El Quijote de Quevedo por Genoveva Casanova

08/05/2013

Carmen Duerto. Menos mal que Genoveva Casanova, antes de afirmar que el Quijote lo escribió Quevedo, ya tenía la doble nacionalidad

Genoveva Casanova

Genoveva Casanova

De no ser así, le podría haber pasado como a la dominicana residente en España que se la acaban de denegar, entre otras cosas, por  no saber quién escribió el Quijote.

El candelabro de Sofía Mazagatos, la premio nobel Sara Mago de Esperanza Aguirre, las peras y manzanas de Ana Botella o incluso el “¿que se sientan orgullosos por ser gays? ¿Que se suban a una carroza y salgan en manifestación? Si esas personas que quieren vivir juntas, vestirse de novios y casarse, pueden estar en su derecho, o no, pero que a eso no lo llamen matrimonio porque no lo es” –Reina Sofía de España- Han sido meteduras de pata memorables que les serán recordadas para siempre.

A todas ellas se acaba de unir Genoveva Casanova, ella, en un nanosegundo ha rescrito la literatura del siglo de oro español y uno de los cuadros más famosos de Goya.

La directora de Proyectos y Relaciones Institucionales de la Fundación de Alba, Genoveva Casanova, recibía un premio a la Excelencia de la peña periodística Primera Plana por su trabajo en la exposición el Legado de Alba, unas 140 piezas que han estado expuestas cuatro meses en el Ayuntamiento de Madrid. Hasta aquí todo “normal” hasta que le tocó recogerlo y leer unas palabras de agradecimiento.

Se levantó pausadamente de la primera fila en la que se encontraba, con Cayetano Martínez de Irujo a su derecha y el académico Luis María Anson. En sus manos llevaba unos folios que posó en el atril y que ella misma había redactado y documentado. Hablaba de cultura y cultura y de pronto, el primer impacto “La cultura es la base primordial de una sociedad. En ella se recogen todos los elementos testigos de nuestra historia y de nuestra identidad. No podemos saber quiénes somos si no conocemos y entendemos quién fue Goya y por qué pintó lienzos tales como Los Fusilamientos del 2 y 3 de mayo” Si bien es cierto que Goya tiene un cuadro que se llama “El dos de mayo de 1808. La carga de los  mamelucos” el de los fusilamientos es mundialmente famoso por su nombre “Los fusilamientos del tres de mayo”. No hay más fusilamientos de Goya que los del tres de mayo. Genoveva en su atril, siguió leyendo impasible como si nada, para soltar el siguiente; No podemos comprender el siglo XVII sin obras como El Quijote de  Quevedo…..”. Ni una mueca tipo “perdón, quería decir Cervantes” Un enrojecimiento, un titubeo, un glup tierra trágame. Nada. Acabó su discurso y se sentó.
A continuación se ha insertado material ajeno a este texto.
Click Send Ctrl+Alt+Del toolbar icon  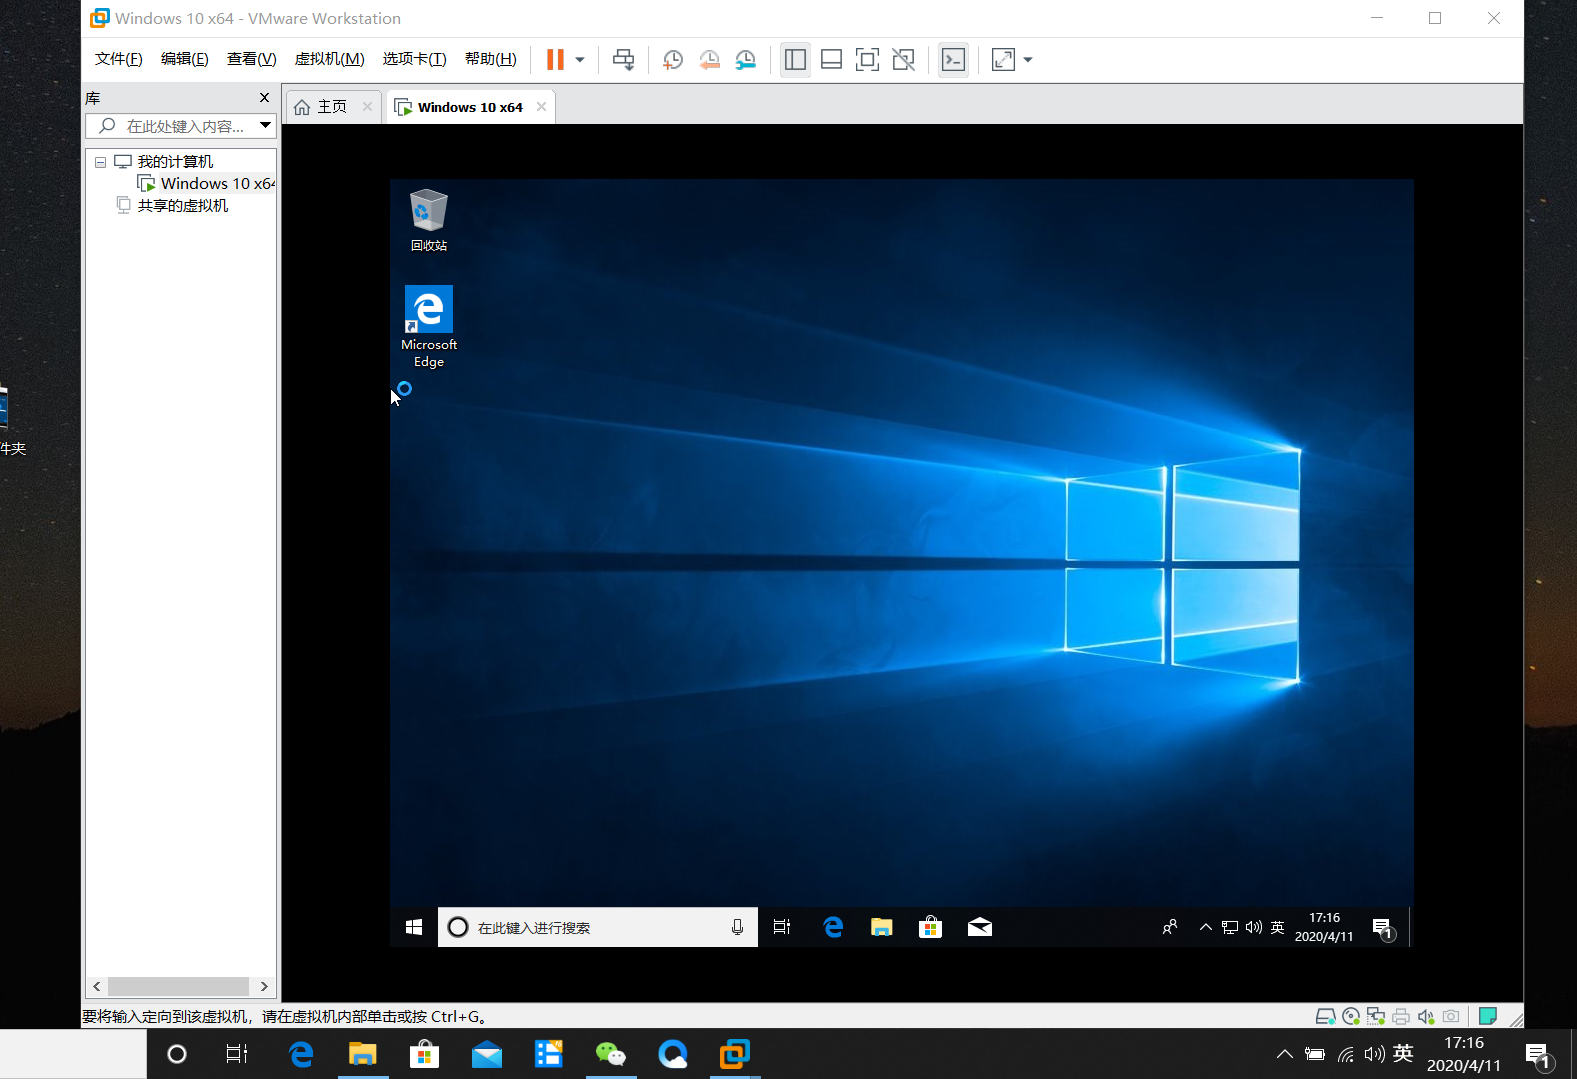pyautogui.click(x=623, y=59)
Es rubia, fotógrafa y escritora pero eso no le impide equivocarse por los nervios “estaba muy nerviosa y me equivoqué. Leí mal y no me di cuenta”. Y eso que en la Fundación de Alba, para la que ella trabaja, guardan una primera edición del Quijote pero de Cervantes y que la XIII Duquesa de Alba tuvo mucha relación afectiva con Goya. En fin, que argumentos sobran para reconocer que fue un momento tonto, un despiste, unos nervios mal controlados como si fuera la primera vez en su vida que hablaba….Claro que, al primer periodista que se acercó a ella sorprendido con los errores, Genoveva le contestó “pero los fusilamientos no fueron el dos mayo?”Sí bonita fueron el dos y posiblemente hubo fusilamientos todos los días de mayo pero el cuadro de Goya ha pasado a la historia como “El tres de mayo”.

Menos mal que Cayetano no se separó ni un momento y durante la cena hablaban bajito entre ellos y él la besaba en la mejilla cariñoso.

Después del bochorno, le tocaba el turno de recoger su premio “Personaje Jaguar del Año” A Ana Rosa Quintana que estuvo sembrada; “No puedo superar el discurso de Genoveva…” y Tamara Falcó, otra de las premiadas, consideró que lo mejor era dar las gracias y punto porque en boca cerrada no entran moscas.

Lo siguiente de los Alba será la subasta el próximo 23 de mayo en París de un conjunto de muebles art déco de Rateau, que incluye un cuarto de baño del palacio de Liria.

Genoveva ha optado por no hablar más de este asunto, con la intención de que nos olvidemos y así pase antes el mal trago. Quizás, si se hubiera reído de ello, si se hubiera prestado a posar con un Quijote y restarle importancia en vez de callar, así, sí que pasará al anecdotario el Quijote de Quevedo según Genoveva y sus nervios traicioneros.